Robert McMurtry is a physician and special advisor to the Canadian Royal Commission on the Future of Health Care. He is actively involved in discussions on creating an accessible medical system for the Canadian public, and has long advocated for more effective public involvement in healthcare policy.

== Education ==
McMurtry graduated from the University of Toronto in Medicine in 1965, and is a Fellow of the Royal College of Physicians and Surgeons of Canada.

== Career ==
During his residency in orthopedic surgery, he spent 2 years in Africa, first in a mission hospital in Sekhukhuniland (South Africa) and then with the Canadian International Development Agency (CIDA) in Uganda. Following his residency, Dr. McMurtry did a fellowship in hand surgery at the University of Iowa. He started his practice at the former Sunnybrook Hospital (now Sunnybrook and Women's Health Centre) in 1975. It was there that Dr. McMurtry founded and directed Canada's first Trauma Unit and the multi-disciplinary Hand Unit.

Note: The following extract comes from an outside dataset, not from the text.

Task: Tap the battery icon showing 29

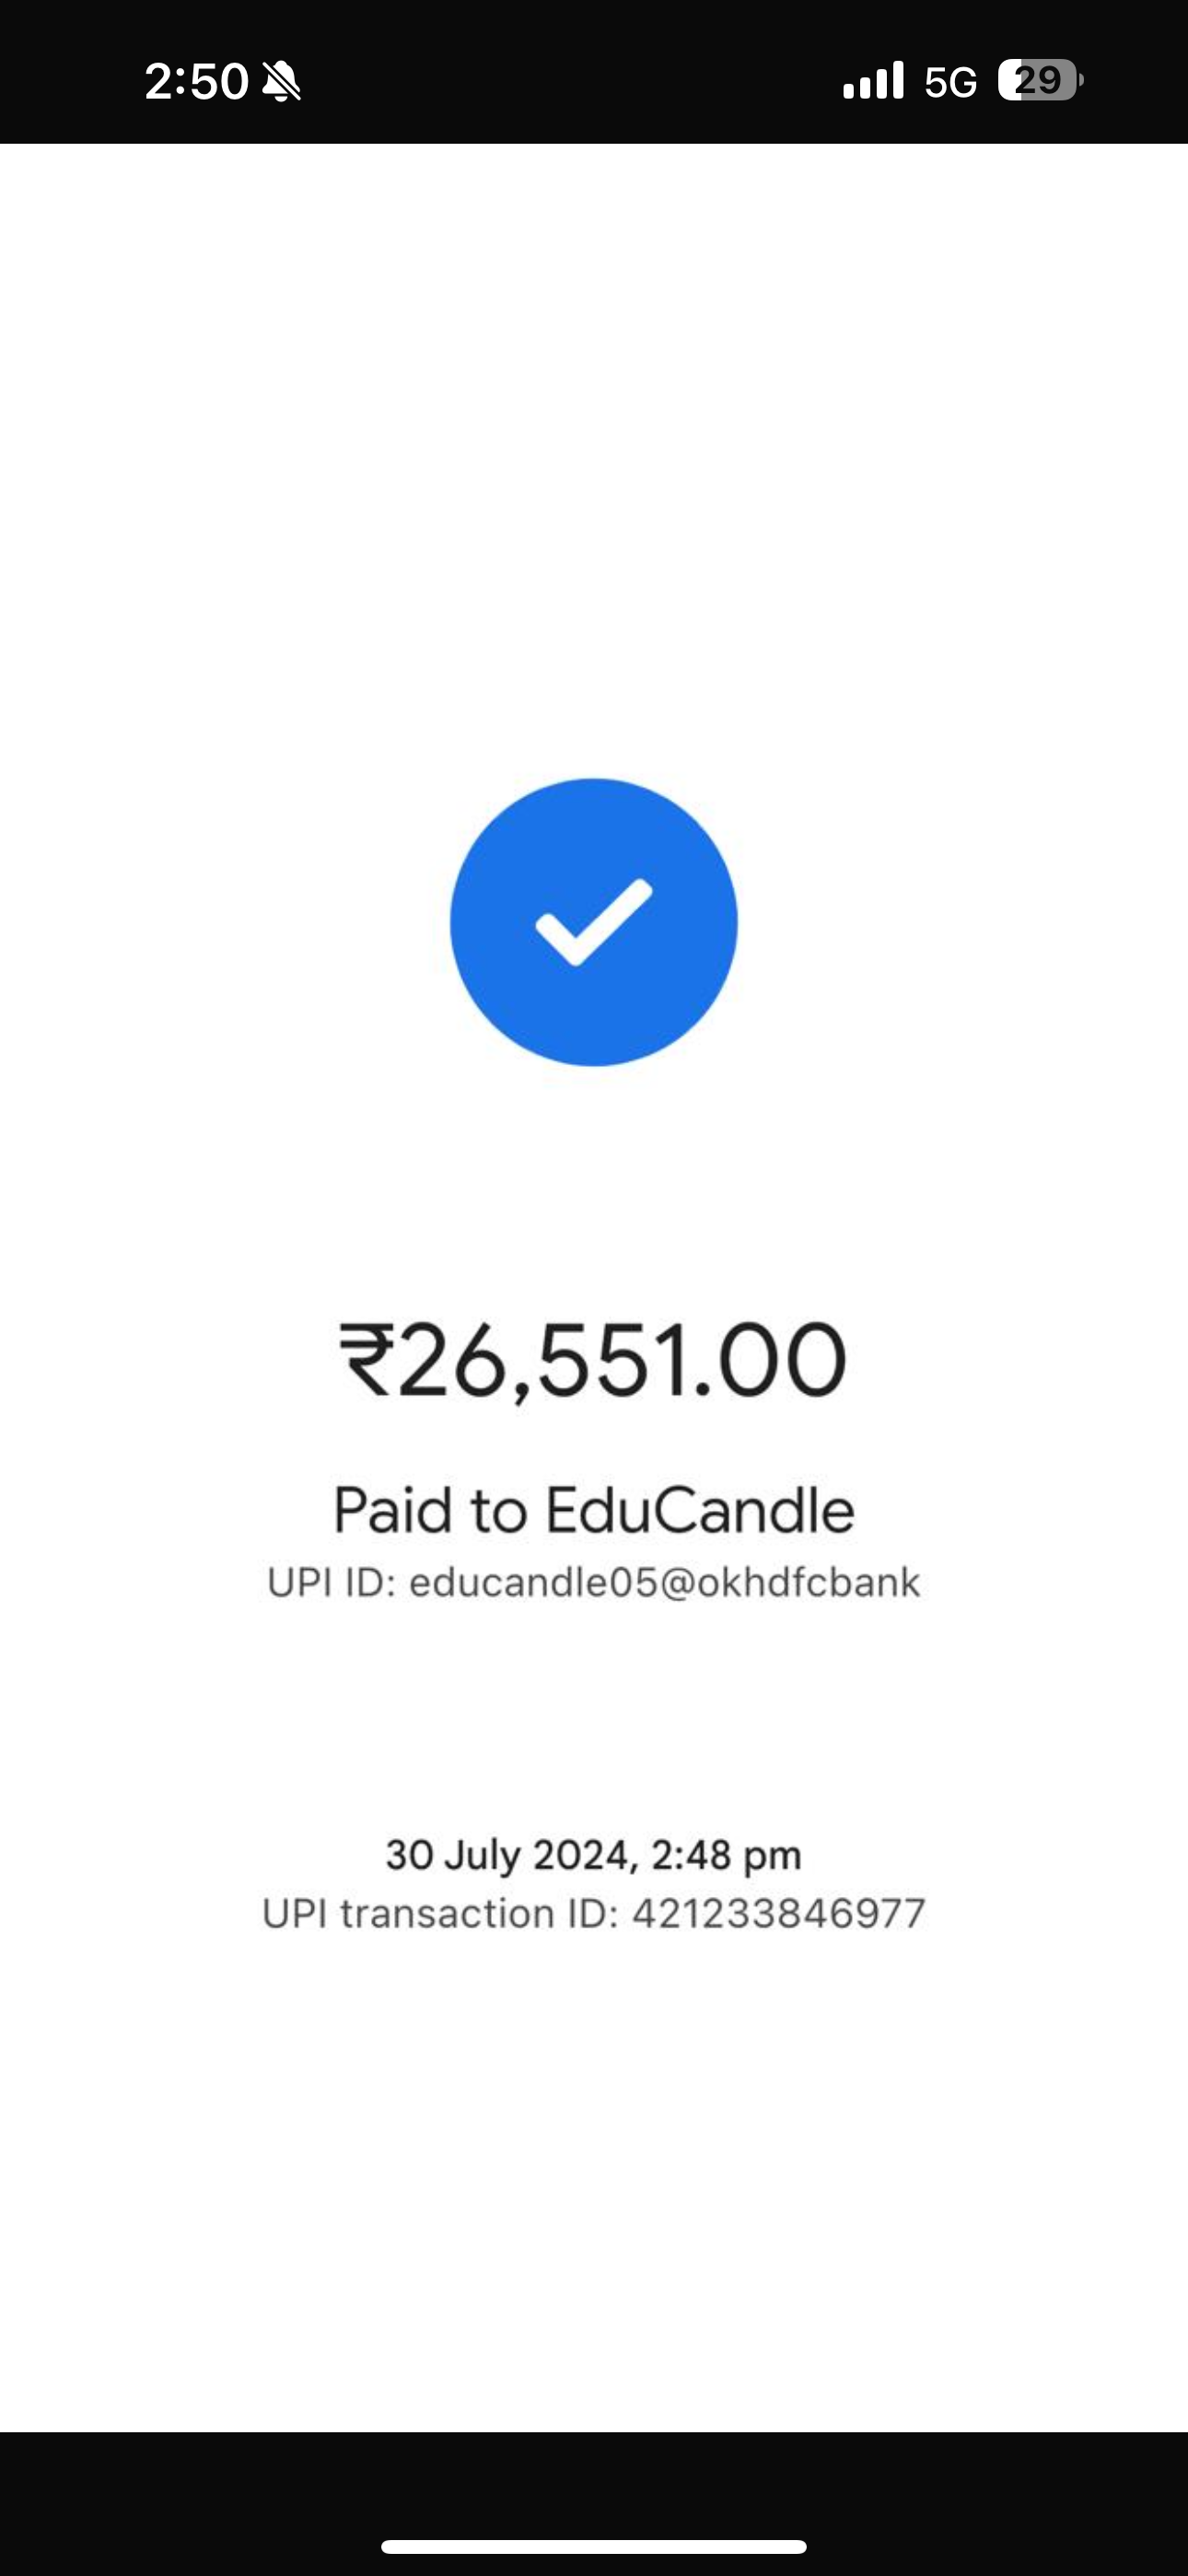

In 1987, he was appointed Professor and Chair of Surgery at the University of Calgary and Chief of Surgery at Foothills Hospital in Calgary, Alberta (Canada). In 1992, he became Dean of Medicine at the University of Western Ontario and subsequently Dean of Medicine and Dentistry, a post he held until 1999. In 1999, he became the first Cameron Visiting Chair at Health Canada - a post carrying the responsibility for providing policy advice to the Deputy Minister and Minister of Health for Canada. In December 2003, he was appointed to the Health Council of Canada and is Chair of the Wait Times and Accessibility Work Group. Dr. McMurtry is the founding Assistant Deputy Minister of the Population and Public Health Branch of Health Canada. He was appointed to the Roy Romanow's Commission on the Future of Health Care in Canada in 2002 as a Special Advisor to Commissioner Romanow.

== Present ==
McMurtry is Professor of Surgery at the Schulich School of Medicine and Dentistry, University of Western Ontario and Orthopedic Consultant at St. Josephs Health Care in London, Ontario. His work involves clinical practice as well as teaching and research.

McMurtry is an expert advisor with EvidenceNetwork.ca.

== Awards ==
In June 2003, he received the Presidential Award of Excellence from the Canadian Orthopedic Association. In 2011 he was admitted to the Order of Canada.